Se un tempo i Milanesi – come diceva maliziosamente Scarfoglio – erano gente “che tirava solo al quattrino”, lo facevano all’interno di schemi sociali solidi, rapporti identitari chiari e di un robusto contorno di correttezze formali e sostanziali, frutto di secoli di buon governo e di ordine solidamente garantito. Oggi le organizzazioni criminali grandi e piccole non devono affrontare nessuna rete di solidarietà popolare o precise resistenze identitarie capaci di scoraggiare i comportamenti criminali. Una migliore condizione potrebbe rinascere solo con un consolidamento sociale e, soprattutto, con la riappropriazione del potere da parte di comunità coese in un sistema di ampie autonomie. Hanno un bel dire i difensori dello Stato centralizzato e dei suoi presunti vantaggi, ma una polizia e una magistratura locali, fortemente radicate in una struttura di larghe libertà federali potrebbero controllare molto meglio il territorio. Una disseminazione di poteri creerebbe ostacoli di ogni genere al dilagare della criminalità che ora ha buon gioco nell’ampia prateria priva di steccati e di veri controlli che è la Repubblica “una e indivisibile” e anche di più in un mondo sempre più globalizzato dove il solo freno alle attività criminose delle organizzazioni “storiche” è rappresentato dalla concorrenza di mafie straniere ancora più agguerrite e crudeli.
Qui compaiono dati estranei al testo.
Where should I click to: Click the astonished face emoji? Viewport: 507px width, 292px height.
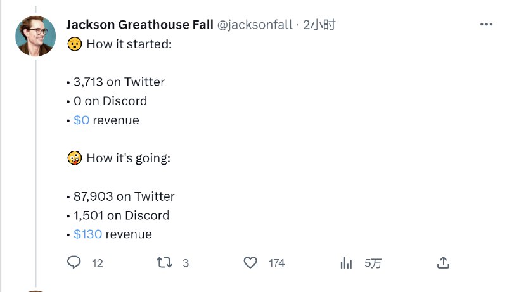(74, 45)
Il localismo premierebbe i comportamenti virtuosi togliendo l’acqua dell’indifferenza e dello spaesamento apolide in cui guazza la criminalità post-moderna. L’autonomia e l’indipendenza, assorbendo davvero e “localizzando” gli immigrati, rimetterebbero di fatto strutture come la camorra in una condizione di estraneità, di palese forestierato che renderebbe loro più difficile la vita, sia per il controllo più puntuale del territorio che per la naturale repulsione di gente che anche nei momenti più bui della sua storia non ha conosciuto fenomeni di criminalità organizzata. La Padania ha avuto nel suo passato frotte di banditi di strada (alcuni anche famosi), ma non ha mai dovuto affrontare strutture malavitose organizzate e connivenze diffuse nella società. Neppure la leggendaria Ligera, che aveva regole e codici propri ma nessuna gerarchia. Neanche nei momenti di peggiore sottomissione politica o di depressione economica le comunità padane si sono lasciate andare a collateralità diffuse nei confronti della criminalità come quelle rivelate dagli agghiaccianti numeri pubblicati da L’Opinione: non sono nate mafie sotto gli spagnoli o camorre sotto gli austriaci. Non ce ne sarebbero neppure oggi se la Lombardia e le altre comunità potessero gestire la propria autonomia e le proprie risorse anche in termini di controllo del territorio e dei comportamenti delittuosi. A molti non piacerà ammetterlo, ma la malavita organizzata è un prodotto del centralismo italiano e solo una vera riforma federalista può bloccare la sua espansione.